LES RACINES ET LES BRANCHES

Au cours de nos décades nous érigeons d’incrédules constructions où seul un filet d’eau peut se frayer un chemin, où les coins reclus sont nos propres geôles cernées de certitudes. Façonnés par nos habitudes, nous souffrons d’un déni de mémoire. En remisant la nôtre, celle de nos aïeux, de nos terres ancestrales. Nous évitons de penser la réalité de l’existence soumise à l’entropie commune à l’univers. Convaincus à défaut d’être les héritiers de l’éternité. Nous en venons à vivre comme des despotes jouant sur un coup de dés l’avenir de l’humanité.

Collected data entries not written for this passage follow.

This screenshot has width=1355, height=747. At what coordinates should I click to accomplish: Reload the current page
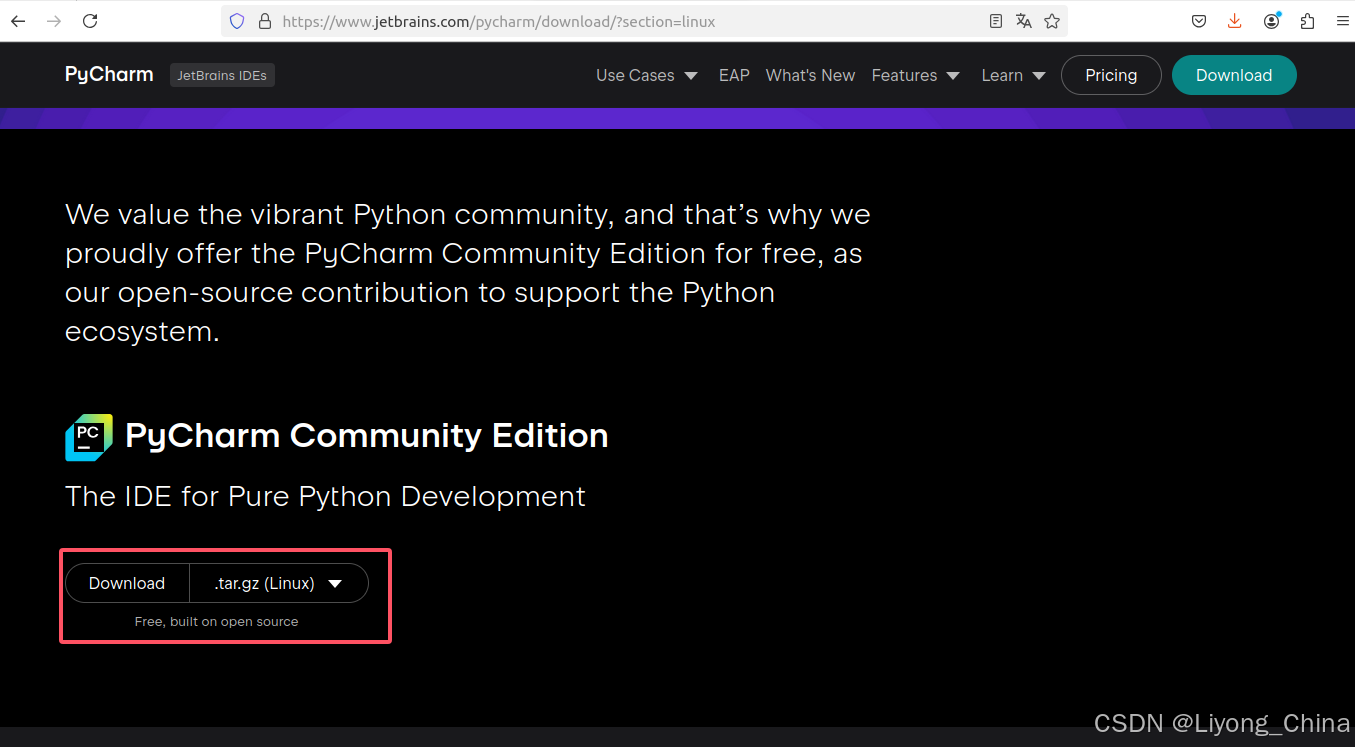(89, 21)
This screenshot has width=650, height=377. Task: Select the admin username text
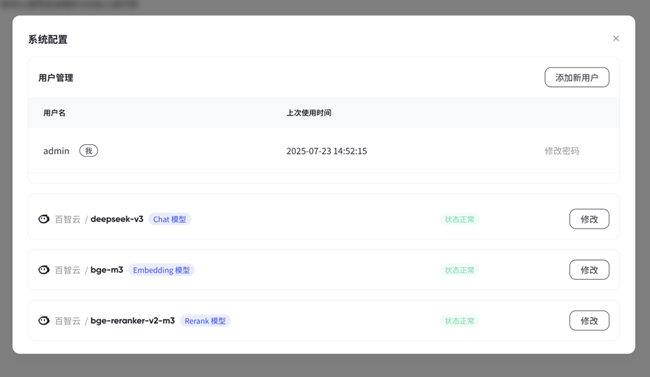click(x=56, y=151)
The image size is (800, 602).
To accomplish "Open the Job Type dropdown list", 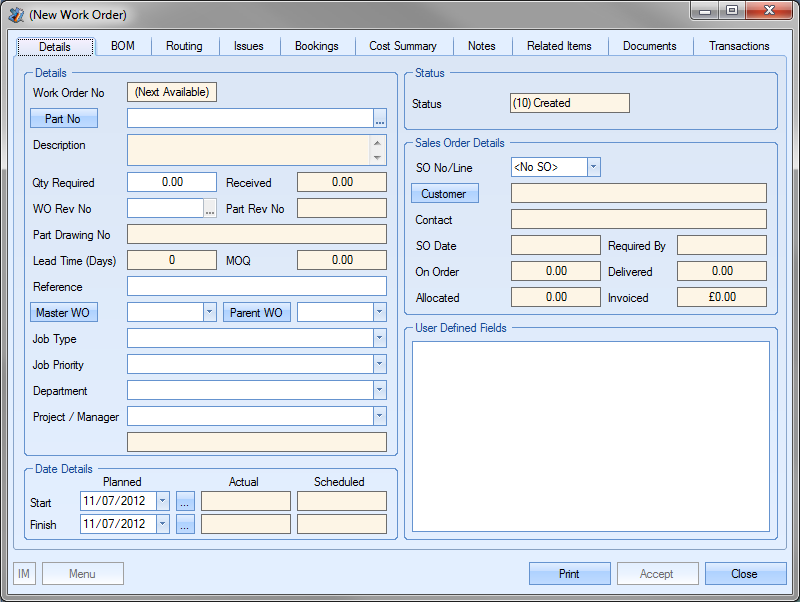I will [379, 339].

Il faudrait se souvenir du chant et de la fleur merveilleuse que le jour plantait dans nos yeux, lorsqu'en pleine jeunesse nous buvions la vie jusqu’au bout de la galaxie. Alors précisément conscients du cadeau prodigieux qui s’offrait à nous, emparés de la responsabilité entière de la Terre et de ce Tout saisissable. Le sensible nous était perceptible. Nous avions l’intuition d’une source de connaissance accessible, du théâtre perpétuel d’une mémoire universelle. En examinant la Lumière nous pressentions déjà qu’il n’y avait pas de lignes frontalières entre le spirituel et la matière, que nous étions de simples voyageurs du temps, passeurs de peu, et de l’infiniment grand.   

Au moment de rassembler ce qui est épars. De se rassembler pour devenir. De se rassembler pour s’unir. Si les racines se sont inversées au profit de l’effet. Que les fruits prennent la tunique d’une récolte flétrie comme des années qui n’ont jamais servi. Si les apparats se dressent pour combler le désert des vérités dont la recherche animait le pas de l’initié. C’est que le labeur a perdu de sa conscience et les hommes de leur ardeur. Qu’il nous faut réveiller la saveur de l’authenticité. Qu’il nous manque de regarder le monde avec l’âme et le cœur.

Ariana Barras

26/02/2017

LA LAMPE DE CEYLAN

Ce blog est une fenêtre dégagée sur la voie lactée. Avant tout une réponse au plaisir d’écrire. L’impérieux besoin de décapiter les murs et de faire danser les frontières pour élargir mon champ aux étoiles. Et puis ouvrir des passages permet d’en fermer d’autres en faisant chanter des voix originales. Préserve les sensations extraordinaires et le merveilleux des émotions. Une manière de remettre du vent sous mes cheveux et un banc de lumière dans mes yeux. L’amour de la vie a fait de moi une rivière récalcitrante au renoncement et à l’oubli.

L’écriture donne un pouvoir sur les choses et le monde. Impose de combattre l’étroitesse de l’existence, et d’entrer en sédition avec soi. Le refus d’être un simple passager périssable ou la voix altérée d’une fontaine. C’est l’acharnement de la création pour perpétuer la vie et faire reculer la mort même si le temps est un gisant de papier. Je préfère me tenir debout pour vendanger les mers, et faire grimper la vigne sur la pente des coteaux en écoutant le rire épais de l’air salé. Composer un pays où les oiseaux sont rois. Où les chapelles allumées font loi. Où l’on vit plusieurs fois. Où l’amour suit les marées pour se renouveler…

Je crois que mon rythme est alchimique. La soif d’écrire, le feu de l’élan. L’accord de trouver une phrase juste. La musique des mots peut s’enrouler par pages entières dans ma tête à tout moment à la cadence d’un oratorio. Les mots se sont bouturés à ma chair et toi semble-t-il à mes os. Tu sais que l’azur est toujours sous la pierre. Laisse-moi seulement nettoyer un peu la lassitude de tes yeux. Orner ton horizon de son logis sans fin avec ce couchant rubis hissé en cabochon.